Chain of Blame: How Wall Street Caused the Mortgage and Credit Crisis is a 2008 book about the subprime mortgage crisis in the United States by investigative journalists Paul Muolo of National Mortgage News and Mathew Padilla of the Orange County Register. The book has an accompanying website with some excerpts, author biographies and a roundup of events in the subprime mortgage crisis that occurred after the book was printed.

== Overview ==
The book analyses the causes of the subprime mortgage crisis in the United States in an attempt to assign responsibility for the collapse of a number of mortgage companies in 2007–2008 and for the sharp rise in mortgage defaults in the wake of the sudden tightening of mortgage credit in the summer and early fall of 2007. The authors find that, while blame can be laid at every link of the mortgage production chain (borrowers, brokers, wholesale lenders) the ultimate culprits are Wall Street firms that carelessly securitized mortgage loan pools without appropriate diligence and attention to the quality of the underlying loans.

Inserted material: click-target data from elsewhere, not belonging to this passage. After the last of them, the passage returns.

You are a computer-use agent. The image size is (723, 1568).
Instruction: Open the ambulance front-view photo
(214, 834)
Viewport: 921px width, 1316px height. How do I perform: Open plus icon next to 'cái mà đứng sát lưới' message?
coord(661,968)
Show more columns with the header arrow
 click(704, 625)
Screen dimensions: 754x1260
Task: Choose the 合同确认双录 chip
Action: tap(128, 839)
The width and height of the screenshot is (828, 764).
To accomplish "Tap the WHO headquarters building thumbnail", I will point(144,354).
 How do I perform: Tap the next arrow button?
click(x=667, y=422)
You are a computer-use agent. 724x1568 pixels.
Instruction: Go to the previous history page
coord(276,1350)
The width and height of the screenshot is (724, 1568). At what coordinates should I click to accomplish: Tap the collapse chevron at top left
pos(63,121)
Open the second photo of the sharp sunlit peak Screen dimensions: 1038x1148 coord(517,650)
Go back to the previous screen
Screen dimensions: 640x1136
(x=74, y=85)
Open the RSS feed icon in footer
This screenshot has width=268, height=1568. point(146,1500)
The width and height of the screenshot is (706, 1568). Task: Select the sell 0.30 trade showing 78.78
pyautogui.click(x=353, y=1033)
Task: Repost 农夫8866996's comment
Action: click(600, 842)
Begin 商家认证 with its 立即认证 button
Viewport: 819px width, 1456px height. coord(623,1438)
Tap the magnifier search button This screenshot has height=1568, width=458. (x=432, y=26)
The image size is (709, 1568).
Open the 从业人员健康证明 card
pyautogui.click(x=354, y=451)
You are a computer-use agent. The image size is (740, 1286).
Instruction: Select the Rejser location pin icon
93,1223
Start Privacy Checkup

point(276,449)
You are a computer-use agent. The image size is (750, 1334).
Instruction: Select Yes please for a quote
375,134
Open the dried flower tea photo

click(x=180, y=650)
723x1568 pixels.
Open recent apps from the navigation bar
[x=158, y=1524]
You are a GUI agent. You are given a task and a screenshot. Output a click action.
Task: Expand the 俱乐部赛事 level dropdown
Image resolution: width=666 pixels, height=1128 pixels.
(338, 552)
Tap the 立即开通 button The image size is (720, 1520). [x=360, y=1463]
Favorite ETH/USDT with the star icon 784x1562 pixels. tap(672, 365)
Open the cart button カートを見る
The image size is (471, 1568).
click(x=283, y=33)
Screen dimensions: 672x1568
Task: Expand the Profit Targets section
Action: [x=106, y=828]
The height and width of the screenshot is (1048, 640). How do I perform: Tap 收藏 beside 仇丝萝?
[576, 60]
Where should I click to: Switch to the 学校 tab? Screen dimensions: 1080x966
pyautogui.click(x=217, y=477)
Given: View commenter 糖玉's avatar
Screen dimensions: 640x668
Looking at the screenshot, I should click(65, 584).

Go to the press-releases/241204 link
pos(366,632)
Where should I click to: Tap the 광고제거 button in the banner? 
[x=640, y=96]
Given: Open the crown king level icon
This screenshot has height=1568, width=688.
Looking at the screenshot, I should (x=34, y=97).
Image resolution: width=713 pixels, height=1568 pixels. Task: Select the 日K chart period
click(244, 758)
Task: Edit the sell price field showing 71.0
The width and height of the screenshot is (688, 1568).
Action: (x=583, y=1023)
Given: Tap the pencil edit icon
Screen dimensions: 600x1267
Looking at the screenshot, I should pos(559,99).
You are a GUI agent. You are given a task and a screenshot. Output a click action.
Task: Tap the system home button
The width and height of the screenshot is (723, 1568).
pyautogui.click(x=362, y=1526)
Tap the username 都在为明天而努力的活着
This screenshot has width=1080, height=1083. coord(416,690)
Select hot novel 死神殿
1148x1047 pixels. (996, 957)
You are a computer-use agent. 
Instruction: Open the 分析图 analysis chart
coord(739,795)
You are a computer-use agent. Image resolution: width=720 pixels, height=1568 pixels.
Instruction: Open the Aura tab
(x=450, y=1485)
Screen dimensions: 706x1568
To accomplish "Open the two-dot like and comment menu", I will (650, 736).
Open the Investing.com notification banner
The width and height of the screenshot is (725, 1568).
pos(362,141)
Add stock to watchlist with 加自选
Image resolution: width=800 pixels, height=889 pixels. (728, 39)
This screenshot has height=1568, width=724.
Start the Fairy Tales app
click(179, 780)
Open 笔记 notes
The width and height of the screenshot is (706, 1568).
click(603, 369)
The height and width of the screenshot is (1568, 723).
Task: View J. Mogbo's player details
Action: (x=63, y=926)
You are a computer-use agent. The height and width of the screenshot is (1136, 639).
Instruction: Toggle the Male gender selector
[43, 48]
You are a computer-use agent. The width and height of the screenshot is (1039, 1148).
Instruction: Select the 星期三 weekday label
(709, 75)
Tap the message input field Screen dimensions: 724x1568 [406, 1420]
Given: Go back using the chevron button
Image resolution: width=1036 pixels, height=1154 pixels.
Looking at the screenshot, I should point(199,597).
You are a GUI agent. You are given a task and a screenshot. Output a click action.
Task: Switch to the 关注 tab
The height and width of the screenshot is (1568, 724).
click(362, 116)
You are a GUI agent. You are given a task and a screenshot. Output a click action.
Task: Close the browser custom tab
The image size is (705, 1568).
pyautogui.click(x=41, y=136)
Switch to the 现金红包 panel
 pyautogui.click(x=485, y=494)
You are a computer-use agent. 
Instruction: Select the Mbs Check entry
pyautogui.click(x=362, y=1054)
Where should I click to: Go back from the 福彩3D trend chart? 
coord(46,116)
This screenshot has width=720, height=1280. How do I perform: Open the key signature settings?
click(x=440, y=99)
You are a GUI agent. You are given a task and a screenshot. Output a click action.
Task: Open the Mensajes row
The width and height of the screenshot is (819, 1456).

== Important personalities ==
- Angelo Mozilo, chairman of the board and chief executive officer of Countrywide Financial
- Roland Arnall, owner of ACC Capital Holdings
- Lewis Ranieri, former vice chairman of Salomon Brothers
- Michael Blum, managing director in charge of global asset-based finance at Merrill Lynch
- Bill Dallas, founder and CEO, Ownit Mortgage, a Merrill Lynch company
- Stanley O'Neal, former CEO Merrill Lynch
- Eric Billings, co-founder, chairman CEO, Friedman Billings Ramsey (FBR)
- Kerry Killinger, CEO Washington Mutual
- Ralph Cioffi, founder and senior portfolio manager Bear Stearns
- Alan Greenspan, former chairman, Federal Reserve
- Jack Mayesh, CEO, Long Beach Mortgage
- Brad Morrice, co-founder New Century Financial
- David Sambol, former president, Countrywide Financial Corp.
- James Johnson, chairman and CEO, Fannie Mae
- George Davies, loan trader Merrill Lynch

==Publishing information==
- Muolo, Paul (2008). "Chain of Blame: How Wall Street Caused the Mortgage and Credit Crisis"

==Japanese translation==
In 2009 the book was published in Japanese by Nippon-Hyoron-Sha Co., Ltd. under the title サブプライム危機 : 実録. ISBN 978-4-535-55615-7.